I also generally ignore 10 percent shareholders as they tend to be OPM (other people’s money) and perhaps not the smart money on which we are trying to read the tea leaves. I say generally because some 10% shareholders are great investor, think Warren Buffett and others. Of course, insiders can also be wrong about their Company’s prospects. Don’t let anyone fool you into believing they never make mistakes. Do your own analysis. They can easily be wrong, and in many cases, maybe most cases, have no more idea what the future may hold than you or me. In short, you can lose money following them. We have, and we curse aloud; what were they thinking!

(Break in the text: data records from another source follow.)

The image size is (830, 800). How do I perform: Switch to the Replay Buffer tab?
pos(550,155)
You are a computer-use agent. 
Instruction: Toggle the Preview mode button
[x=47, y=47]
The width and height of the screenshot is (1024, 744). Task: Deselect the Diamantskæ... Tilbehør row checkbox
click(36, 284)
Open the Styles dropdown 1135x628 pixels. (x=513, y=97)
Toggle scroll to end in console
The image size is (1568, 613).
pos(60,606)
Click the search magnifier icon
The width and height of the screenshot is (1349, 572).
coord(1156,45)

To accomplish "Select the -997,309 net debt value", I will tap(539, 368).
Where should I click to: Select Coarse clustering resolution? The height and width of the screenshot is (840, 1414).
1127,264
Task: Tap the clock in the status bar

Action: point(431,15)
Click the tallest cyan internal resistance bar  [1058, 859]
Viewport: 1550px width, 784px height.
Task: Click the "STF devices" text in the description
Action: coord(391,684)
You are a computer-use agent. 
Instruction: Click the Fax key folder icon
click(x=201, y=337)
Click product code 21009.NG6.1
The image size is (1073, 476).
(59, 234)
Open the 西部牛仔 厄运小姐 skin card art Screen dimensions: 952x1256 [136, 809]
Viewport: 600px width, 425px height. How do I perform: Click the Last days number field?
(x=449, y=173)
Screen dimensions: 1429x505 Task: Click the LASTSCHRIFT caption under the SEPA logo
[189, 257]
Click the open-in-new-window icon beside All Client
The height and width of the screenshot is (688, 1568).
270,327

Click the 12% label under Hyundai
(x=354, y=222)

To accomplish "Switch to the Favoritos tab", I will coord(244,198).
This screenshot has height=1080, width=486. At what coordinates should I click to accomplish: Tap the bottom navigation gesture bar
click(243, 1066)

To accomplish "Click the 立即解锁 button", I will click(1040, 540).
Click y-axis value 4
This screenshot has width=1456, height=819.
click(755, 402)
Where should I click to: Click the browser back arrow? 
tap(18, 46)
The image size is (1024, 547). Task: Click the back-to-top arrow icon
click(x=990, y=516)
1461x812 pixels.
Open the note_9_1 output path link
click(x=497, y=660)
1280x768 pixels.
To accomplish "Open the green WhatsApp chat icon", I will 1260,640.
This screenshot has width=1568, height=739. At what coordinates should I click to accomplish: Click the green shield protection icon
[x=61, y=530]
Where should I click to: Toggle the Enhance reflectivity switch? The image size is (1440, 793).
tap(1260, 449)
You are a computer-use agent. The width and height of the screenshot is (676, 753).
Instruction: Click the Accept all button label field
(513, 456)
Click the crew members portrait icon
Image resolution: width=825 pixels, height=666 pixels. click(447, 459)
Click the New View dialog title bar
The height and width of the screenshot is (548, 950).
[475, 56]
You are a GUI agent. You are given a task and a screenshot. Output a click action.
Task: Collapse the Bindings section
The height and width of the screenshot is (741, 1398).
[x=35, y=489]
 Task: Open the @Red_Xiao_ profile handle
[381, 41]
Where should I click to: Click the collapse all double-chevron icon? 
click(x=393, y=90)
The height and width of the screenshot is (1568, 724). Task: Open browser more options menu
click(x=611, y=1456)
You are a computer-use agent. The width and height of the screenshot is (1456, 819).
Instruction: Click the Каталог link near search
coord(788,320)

We like Fly on the Wall for keeping up with what events might be happening, analysts’ comments, and whatever else could be moving the stock. Dow Jones news service is an essential tool, but many services pick up their feed like they do Bloomberg. She probes the 10k for a reasonable description of the business. I’ve found that to be the most accurate and succinct place to find out what a business actually does. When I have time, over the weekend, I’ll add some preliminary analysis to the Opinion at the end. It is largely done now by my AI. Sometimes I won’t update this for a couple of weeks or more. A good way to use this blog is as I do, it’s a reference point and filing cabinet for various stocks with notable insider buying. It’s one of many tools I use.